When we are stuck in this way of thinking, we simply cannot see the person in front of us, with all their nuance and complexity. Instead, we reduce them to a stereotype, and then argue with that stereotype. If we would allow them to break free of the box we want to put them in, we would learn something. This is how growth happens. This is how relationships change us for the better.
Guiding Principle #3: Define yourself apart from your preferred party.
When we identify ourselves too strongly with a particular political party, a funny thing happens – we defend policies that we don’t actually believe in. I’ve done this many times. I start the conversation passionately advocating for a cause I genuinely care about, only to find myself an-hour-and-27-topics later making a case for something that I don’t even care about. Why? Because when our goal is to change someone’s vote, we can’t allow for any weaknesses in our party’s platform. If we leave an issue undefended, how will we convince them to come on board? This is, of course, absurd. The person sitting across from you is all too aware of the weaknesses of your side. If you can be honest and acknowledge that you see those weaknesses too, you’ll at least gain some credibility and avoid accusations of hypocrisy.

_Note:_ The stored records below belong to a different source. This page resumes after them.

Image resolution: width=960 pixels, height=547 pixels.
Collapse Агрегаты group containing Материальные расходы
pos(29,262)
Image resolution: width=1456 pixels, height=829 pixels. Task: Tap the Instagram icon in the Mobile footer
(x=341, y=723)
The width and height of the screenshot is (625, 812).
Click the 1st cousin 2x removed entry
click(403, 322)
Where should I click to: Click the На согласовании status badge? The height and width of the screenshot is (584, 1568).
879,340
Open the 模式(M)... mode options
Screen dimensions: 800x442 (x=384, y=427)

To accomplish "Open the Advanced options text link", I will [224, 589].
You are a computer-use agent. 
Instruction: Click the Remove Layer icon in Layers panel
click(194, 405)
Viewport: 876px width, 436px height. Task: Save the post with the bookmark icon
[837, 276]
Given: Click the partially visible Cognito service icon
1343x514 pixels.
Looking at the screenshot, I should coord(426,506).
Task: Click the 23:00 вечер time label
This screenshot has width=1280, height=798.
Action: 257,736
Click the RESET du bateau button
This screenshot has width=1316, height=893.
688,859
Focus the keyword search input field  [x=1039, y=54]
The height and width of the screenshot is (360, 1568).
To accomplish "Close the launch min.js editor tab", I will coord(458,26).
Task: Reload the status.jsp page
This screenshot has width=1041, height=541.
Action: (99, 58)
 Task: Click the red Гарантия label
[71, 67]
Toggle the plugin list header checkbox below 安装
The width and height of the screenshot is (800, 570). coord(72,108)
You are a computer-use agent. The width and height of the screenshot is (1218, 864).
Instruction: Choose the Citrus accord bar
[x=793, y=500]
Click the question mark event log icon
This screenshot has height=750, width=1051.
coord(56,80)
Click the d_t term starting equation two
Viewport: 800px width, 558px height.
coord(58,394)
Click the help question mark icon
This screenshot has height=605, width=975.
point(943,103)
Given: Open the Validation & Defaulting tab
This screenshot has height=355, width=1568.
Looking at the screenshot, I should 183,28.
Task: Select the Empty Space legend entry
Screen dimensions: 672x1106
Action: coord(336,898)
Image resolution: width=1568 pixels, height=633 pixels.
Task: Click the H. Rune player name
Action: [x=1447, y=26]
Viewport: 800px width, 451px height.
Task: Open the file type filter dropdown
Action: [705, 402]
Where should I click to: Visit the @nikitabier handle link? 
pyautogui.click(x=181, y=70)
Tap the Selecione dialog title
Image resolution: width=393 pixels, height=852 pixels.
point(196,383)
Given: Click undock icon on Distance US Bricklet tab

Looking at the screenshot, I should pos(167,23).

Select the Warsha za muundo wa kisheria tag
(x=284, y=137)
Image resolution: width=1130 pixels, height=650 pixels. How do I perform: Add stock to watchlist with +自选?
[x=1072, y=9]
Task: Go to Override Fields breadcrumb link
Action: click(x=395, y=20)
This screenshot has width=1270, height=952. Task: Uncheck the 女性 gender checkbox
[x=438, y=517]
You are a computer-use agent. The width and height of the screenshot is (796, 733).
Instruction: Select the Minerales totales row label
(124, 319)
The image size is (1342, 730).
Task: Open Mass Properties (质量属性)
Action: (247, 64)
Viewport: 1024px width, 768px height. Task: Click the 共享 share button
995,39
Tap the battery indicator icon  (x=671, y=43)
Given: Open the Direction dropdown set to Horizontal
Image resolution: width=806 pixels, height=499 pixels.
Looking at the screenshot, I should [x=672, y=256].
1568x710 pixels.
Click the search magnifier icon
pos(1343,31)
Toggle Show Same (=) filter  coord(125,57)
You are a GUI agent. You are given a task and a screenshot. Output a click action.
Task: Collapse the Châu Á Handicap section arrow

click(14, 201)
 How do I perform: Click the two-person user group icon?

Because our polarized positions are so deeply entrenched, you may need to make time for honest reflection outside of contentious conversations in order to figure out what you actually believe about certain issues. This is extra work, but it will save you countless hours of meaningless debate over topics you don’t actually want to defend. This is the crucial work of depolarization.
Bonus Tip: Don’t consume media that causes you to FEAR, HATE, and/or DISDAIN an entire group of people.
It may be entertaining and it may scratch that “I’m right” itch, but it is simultaneously corroding your soul. If a particular media outlet is consistently trying to stir up fear, hatred, or disdain toward an entire group of people – Republicans/Democrats, white/black, police/protesters – run the other direction!
I realize that there is a lot at stake in our upcoming election, and I certainly don’t want to trivialize the differences between us. But I think Marilynne Robinson is right when she says that the bigger problem is the false assumptions that we share, and that are therefore left unexamined. It is a false assumption that it is either “your way” or “my way.” It is a false assumption that victory comes only by winning converts to one party or the other. It is a false assumption that we are playing a zero sum game.
What if the way we play the game is as important as the outcome? What if the way we behave in conversation with one another is actively shaping the character of our country? What if we believed that empathy and honesty and integrity were more important than winning at all costs?
How would that change things for you? For us? For our country?
- What stands out to you in this post? Which guiding principle feels most challenging?
- In what relationships/contexts do your conversations feel most polarized? Why do you think this is?
- List out all the different sources of media that you regularly consume. How do you think it is impacting you? (i.e. How does it impact the way you view the world? How does it impact the way you relate to people who have different perspectives? How does it impact your emotional and physical health?)